● What to produce
Set down each entry again exactly as written.

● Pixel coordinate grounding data
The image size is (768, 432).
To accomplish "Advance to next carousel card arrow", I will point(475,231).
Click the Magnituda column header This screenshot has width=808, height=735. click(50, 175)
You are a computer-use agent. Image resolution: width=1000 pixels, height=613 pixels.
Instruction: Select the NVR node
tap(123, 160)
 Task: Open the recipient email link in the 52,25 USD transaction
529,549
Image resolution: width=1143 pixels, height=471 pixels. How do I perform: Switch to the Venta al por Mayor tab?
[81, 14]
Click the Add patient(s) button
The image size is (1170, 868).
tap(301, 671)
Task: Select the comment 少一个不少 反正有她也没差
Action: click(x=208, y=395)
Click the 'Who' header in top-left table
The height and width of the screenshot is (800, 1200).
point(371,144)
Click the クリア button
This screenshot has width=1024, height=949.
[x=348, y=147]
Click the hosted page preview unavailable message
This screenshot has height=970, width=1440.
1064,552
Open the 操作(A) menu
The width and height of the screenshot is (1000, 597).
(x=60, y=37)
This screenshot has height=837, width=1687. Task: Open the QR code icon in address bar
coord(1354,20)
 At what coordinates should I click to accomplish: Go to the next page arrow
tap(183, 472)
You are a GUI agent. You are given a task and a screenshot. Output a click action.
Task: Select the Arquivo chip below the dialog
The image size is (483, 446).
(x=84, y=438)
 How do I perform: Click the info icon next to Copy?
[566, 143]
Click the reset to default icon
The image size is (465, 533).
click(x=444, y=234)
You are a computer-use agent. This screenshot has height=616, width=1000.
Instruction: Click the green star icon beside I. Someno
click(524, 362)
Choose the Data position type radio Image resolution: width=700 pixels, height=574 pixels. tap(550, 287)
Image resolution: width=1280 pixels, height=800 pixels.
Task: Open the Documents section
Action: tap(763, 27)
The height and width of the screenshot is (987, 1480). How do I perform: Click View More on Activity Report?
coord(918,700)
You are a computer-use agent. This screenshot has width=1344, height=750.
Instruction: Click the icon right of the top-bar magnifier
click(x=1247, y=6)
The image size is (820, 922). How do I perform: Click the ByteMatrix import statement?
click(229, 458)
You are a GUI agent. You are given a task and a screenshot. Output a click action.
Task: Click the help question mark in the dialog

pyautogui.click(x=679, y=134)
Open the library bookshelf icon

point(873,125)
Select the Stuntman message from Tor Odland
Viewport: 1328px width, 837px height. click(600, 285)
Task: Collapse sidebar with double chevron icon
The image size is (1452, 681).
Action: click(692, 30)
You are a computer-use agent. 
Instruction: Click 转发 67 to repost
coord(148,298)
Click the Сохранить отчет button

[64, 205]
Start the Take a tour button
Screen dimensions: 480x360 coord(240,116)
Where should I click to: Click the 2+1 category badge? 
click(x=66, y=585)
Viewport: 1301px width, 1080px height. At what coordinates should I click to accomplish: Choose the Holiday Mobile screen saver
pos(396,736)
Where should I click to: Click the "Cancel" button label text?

● Result of the exercise
The image size is (768, 432).
To accomplish "Advance to next carousel card arrow", I will point(475,231).
Click the Magnituda column header This screenshot has width=808, height=735. click(50, 175)
You are a computer-use agent. Image resolution: width=1000 pixels, height=613 pixels.
Instruction: Select the NVR node
tap(123, 160)
 Task: Open the recipient email link in the 52,25 USD transaction
529,549
Image resolution: width=1143 pixels, height=471 pixels. How do I perform: Switch to the Venta al por Mayor tab?
[81, 14]
Click the Add patient(s) button
The image size is (1170, 868).
tap(301, 671)
Task: Select the comment 少一个不少 反正有她也没差
Action: click(x=208, y=395)
Click the 'Who' header in top-left table
The height and width of the screenshot is (800, 1200).
point(371,144)
Click the クリア button
This screenshot has width=1024, height=949.
[x=348, y=147]
Click the hosted page preview unavailable message
This screenshot has height=970, width=1440.
1064,552
Open the 操作(A) menu
The width and height of the screenshot is (1000, 597).
(x=60, y=37)
This screenshot has height=837, width=1687. Task: Open the QR code icon in address bar
coord(1354,20)
 At what coordinates should I click to accomplish: Go to the next page arrow
tap(183, 472)
You are a GUI agent. You are given a task and a screenshot. Output a click action.
Task: Select the Arquivo chip below the dialog
The image size is (483, 446).
(x=84, y=438)
 How do I perform: Click the info icon next to Copy?
[566, 143]
Click the reset to default icon
The image size is (465, 533).
click(x=444, y=234)
You are a computer-use agent. This screenshot has height=616, width=1000.
Instruction: Click the green star icon beside I. Someno
click(524, 362)
Choose the Data position type radio Image resolution: width=700 pixels, height=574 pixels. tap(550, 287)
Image resolution: width=1280 pixels, height=800 pixels.
Task: Open the Documents section
Action: tap(763, 27)
The height and width of the screenshot is (987, 1480). How do I perform: Click View More on Activity Report?
coord(918,700)
You are a computer-use agent. This screenshot has width=1344, height=750.
Instruction: Click the icon right of the top-bar magnifier
click(x=1247, y=6)
The image size is (820, 922). How do I perform: Click the ByteMatrix import statement?
click(229, 458)
You are a GUI agent. You are given a task and a screenshot. Output a click action.
Task: Click the help question mark in the dialog

pyautogui.click(x=679, y=134)
Open the library bookshelf icon

point(873,125)
Select the Stuntman message from Tor Odland
Viewport: 1328px width, 837px height. click(600, 285)
Task: Collapse sidebar with double chevron icon
The image size is (1452, 681).
Action: click(692, 30)
You are a computer-use agent. 
Instruction: Click 转发 67 to repost
coord(148,298)
Click the Сохранить отчет button

[64, 205]
Start the Take a tour button
Screen dimensions: 480x360 coord(240,116)
Where should I click to: Click the 2+1 category badge? 
click(x=66, y=585)
Viewport: 1301px width, 1080px height. At what coordinates should I click to accomplish: Choose the Holiday Mobile screen saver
pos(396,736)
Where should I click to: Click the "Cancel" button label text?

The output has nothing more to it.